奥様方が日頃の鬱憤を晴らすべく集っている喫茶店の店内に、私と由美子はいた。
由美子は、唯一何でも話す事のできる、私の大親友だ。
集団から少し離れた席に二人、腰掛け、飲み物を口にしながら、ゆったりと語り合っていた。
「しっかし美咲、ホント運良いわねー。
一億円当たった上に、幸夫(ユキオ)くんってお金持ちなんでしょ?
羨ましー!」
「そうかな?」
「そうだよ! 私も美咲みたいに可愛くて、男のハートを射抜ける演技力があればなー」
ニヤニヤとからかうように言われて、ちょっと異論を唱えたくなる。
確かに、今まで過去十人以上の人と付き合ってきたけれど、由美子だって私に負けず劣らずのはず。

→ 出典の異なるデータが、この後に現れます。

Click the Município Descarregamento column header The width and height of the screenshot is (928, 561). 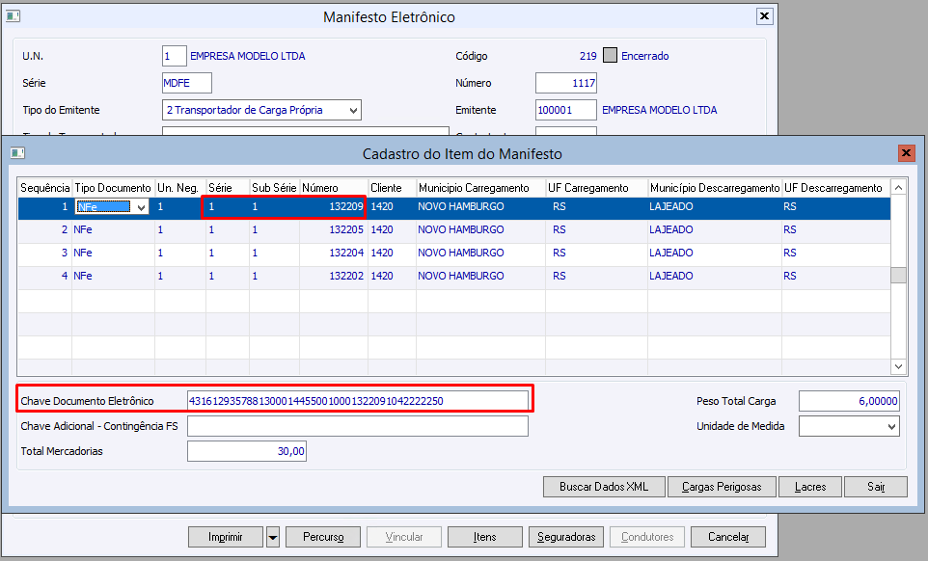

何より、演技力がどうのと言われたら、まるで私が悪い女みたいじゃないの!
「もうっ、だったら由美子も、そういう人とお付き合いすればいいじゃない。
今までお金持ちばかりだったのに、どうして?」
由美子の彼氏を、私は見たことがある──と言うか、私の彼氏──幸夫の、大学時代の友人だ。
名前は、和史(カズフミ)。
物腰柔らかで、優しそうで、うぶそうな男性だった。
幸夫を交えて数回食事をした事もあるが、その度私の食べたい物を優先してくれたり、私の好みに合わせた美味しい店を探して予約してくれたり、とにかく色々と気遣ってくれた。

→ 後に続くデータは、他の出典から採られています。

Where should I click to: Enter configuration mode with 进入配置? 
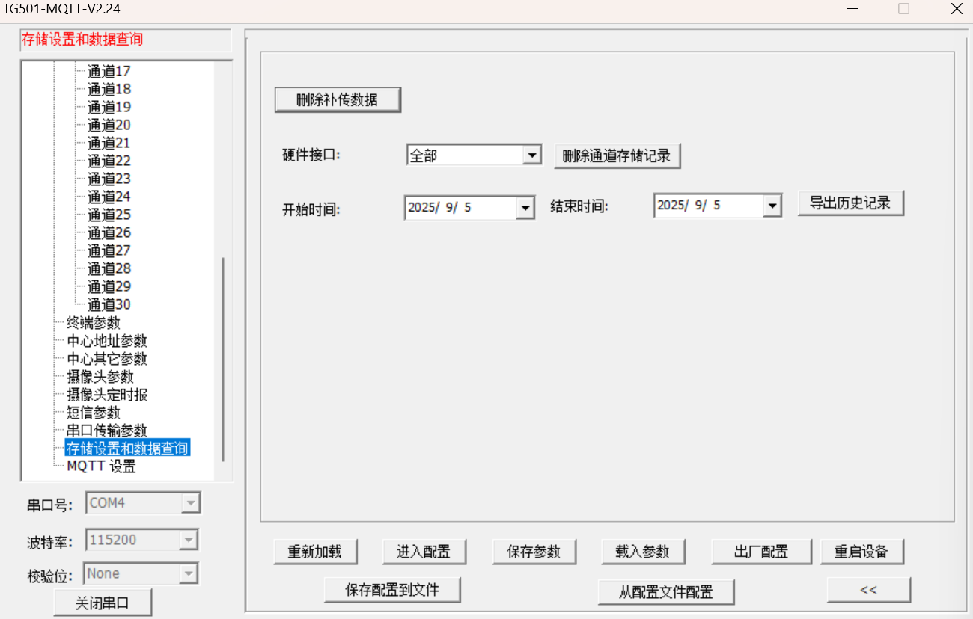424,551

由美子にその事を話すと、意外にも由美子は和史くんが気になると言い出し、紹介したところ、なんと付き合い始めたのだ。
もちろん事前に、由美子の性格を考慮して、お金持ちでは無いみたいだよ、って伝えていたのだけれども。
「背が高くて顔がかっこいい──っていうのはもちろんなんだけど、一番は優しさね! あと包容力!」
「由美子が優しさとか包容力とか言うようになるなんてねー」
クスクスと、思わず笑ってしまう。だって、内面を褒める言葉が飛び出してくるなんて、由美子が由美子じゃないみたいだから。